Wednesday, 16 June 2010

Switzerland v Spain

Switzerland 1 Spain 0
Fernandes 52

Well now we've seen everyone, and everything. That's three shocks in two days.

Nothing much was expected of Switzerland. They'd managed to lose to Luxembourg at home during the qualifiers, and in the last World Cup they'd played out games against France and Ukraine which made any game this week look like watching Brazil. Spain, meanwhile, had won all ten games in their qualifying group, following on their triumph in Euro 2008. Ignoring friendlies, they were on a sixteen game winning streak.

They're on a nought game winning streak now, and it's still hard to understand quite how it happened. They started strongly enough. There wasn't a lot of end product early on, but it was beautiful to watch. Xavi and Alonso were busy, confusing us with their names (Xavi ... Alonso is when Xavi passes to Alonso, Xabi Alonso! is when Xabi Alonso gets on the ball near the other team's goal, Xavi ... Xabi Alonso! is when the one follows the other, and X is pronounced like a French J), and Villa and Iniesta always looked capable of getting a conclusive shot in, even if they never quite did.

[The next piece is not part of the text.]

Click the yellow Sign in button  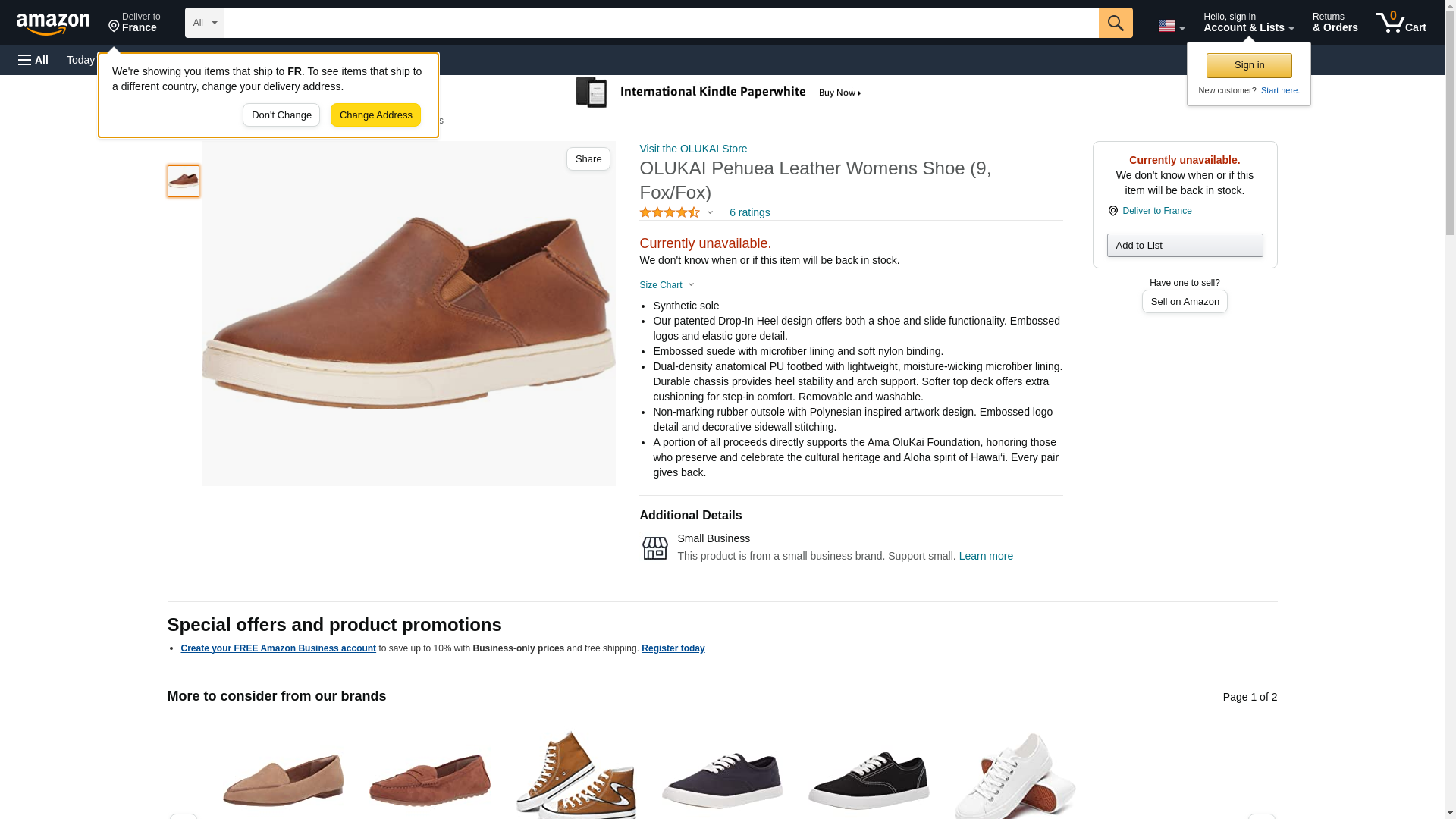(1248, 65)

Meanwhile the commentating team were playing a blinder. Jonathan Pearce suggested Sepp Blatter might be in line for a Nobel Peace Prize because he was popular in Africa, a suggestion we should probably just draw a veil over, while Mick McCarthy was celebrating the top quality of the HD coverage. Great picture, you can see all the pain of him falling, was his analysis of one collision. I think he's noticed how we all see him, and he's starting to play up to it.

Switzerland were struggling to cope, as well they might. Grichtling got booked for a tug on Iniesta, and Senderos accidentally kicked one of his team mates, hurt his foot and had to be substituted. His dad is Spanish, thus the name. His mum is Serbian, but he's Swiss through and through, as anyone who saw him in the last World Cup will already know. I remember him battling through the South Korea game with blood pouring from him, pulling a drab team into the knockout phase by the force of personality alone. Switzerland had lost their most spirited player. Who could help them now?

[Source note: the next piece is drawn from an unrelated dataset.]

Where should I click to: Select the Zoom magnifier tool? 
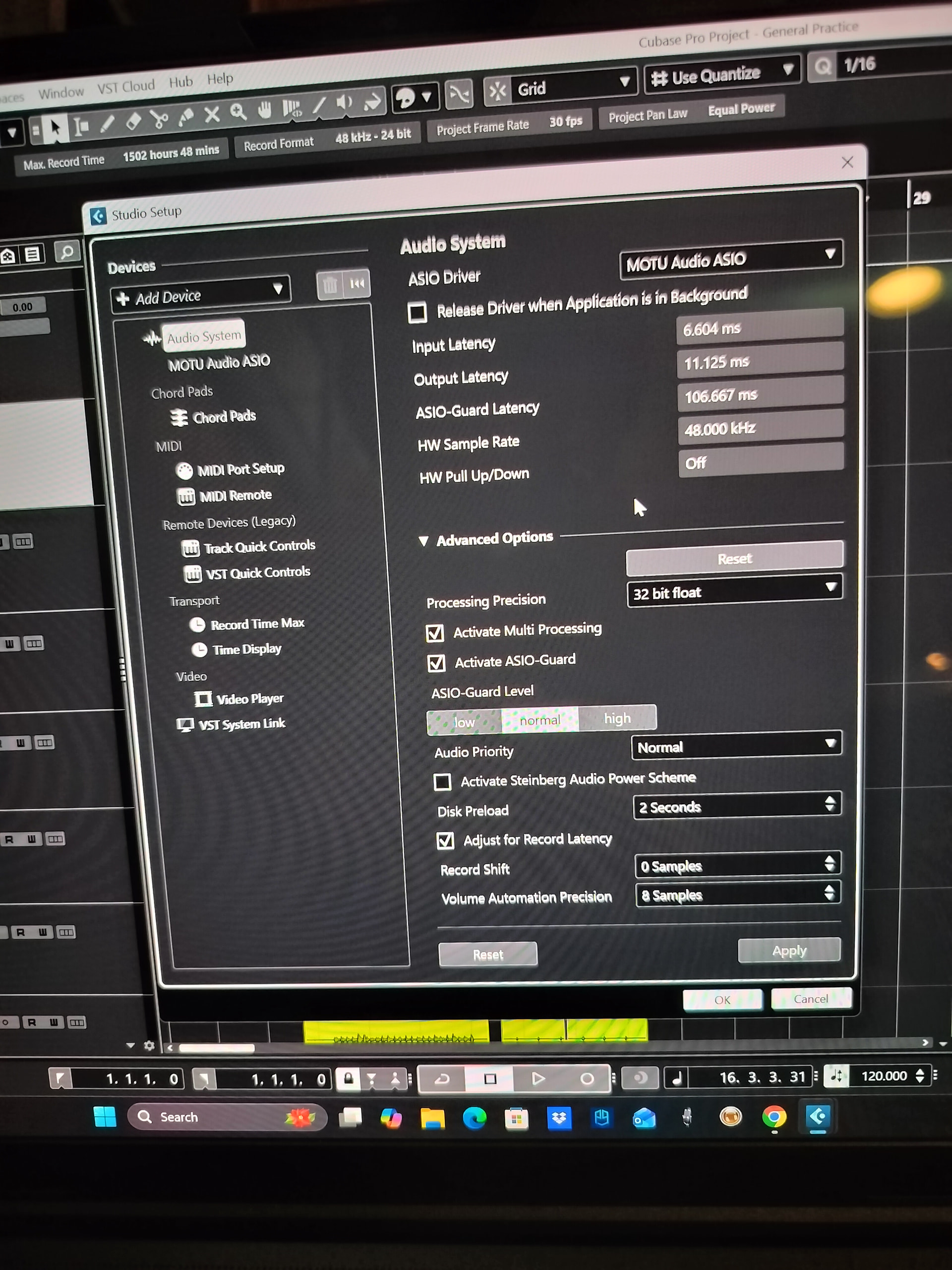[238, 112]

They had one decent chance in the whole first half. Siegler took a free kick from just outside the box, and Casillas saved well. See, even if you get anywhere near the Spanish goal, they've got Casillas in it. What could possibly go wrong?

Early in the second half we found out. Fernandes and Derdiyok got into the box together, and Derdiyok had the shot. The ball bounced off everyone in the box in turn, rolled along in front of the goal with the Spanish prone all around it, then stopped and waited for Fernandes to tap it in. A scrappy goal after all the Spanish artistry, but every flick and step over is worth exactly zero goals in the final tally.

McCarthy was thrilled. The talented showoffs with all their entertaining ways were losing to brute force and ignorance and that's how he likes it. The Spanish brought Torres and Navas on.

Torres has been injured, and wasn't considered match fit for the whole game. Navas is less well known in this country, as he plays for Seville, but he was arguably the livelier of the two. The rest of my notes just say Torres shoots, wide or Navas shows great pace to get in the box, but shot easy for keeper. Oh, except for Derdiyok hits post, very unlucky and Barnetta (Swiss) on break, shoots from 30 yards, just over. Once they started to harry Spain a little more, the Swiss did a lot better.

Towards the end they not surprisingly fell back in numbers, and there was constant pressure on the Swiss goal, but no clear chances. It was as if the game was looking for melodic closure, by recapitulating the theme from the opening. After a frenetic injury time coda, the whistle sounded the final plaintive note. The Spanish had lost.

They sank to their knees in frustration, while the Swiss jumped all over coach Hitzfeld. He's won the Champions League with Bayern Munich and Borussia Dortmund, which might have given us all pause if we'd thought on before hand. As for me, I forgive the Swiss for being so boring last time. It was a defensive display, but there was no way they could have competed with Spain in an open game, and they deserved their win. I think I'm turning into Mick McCarthy.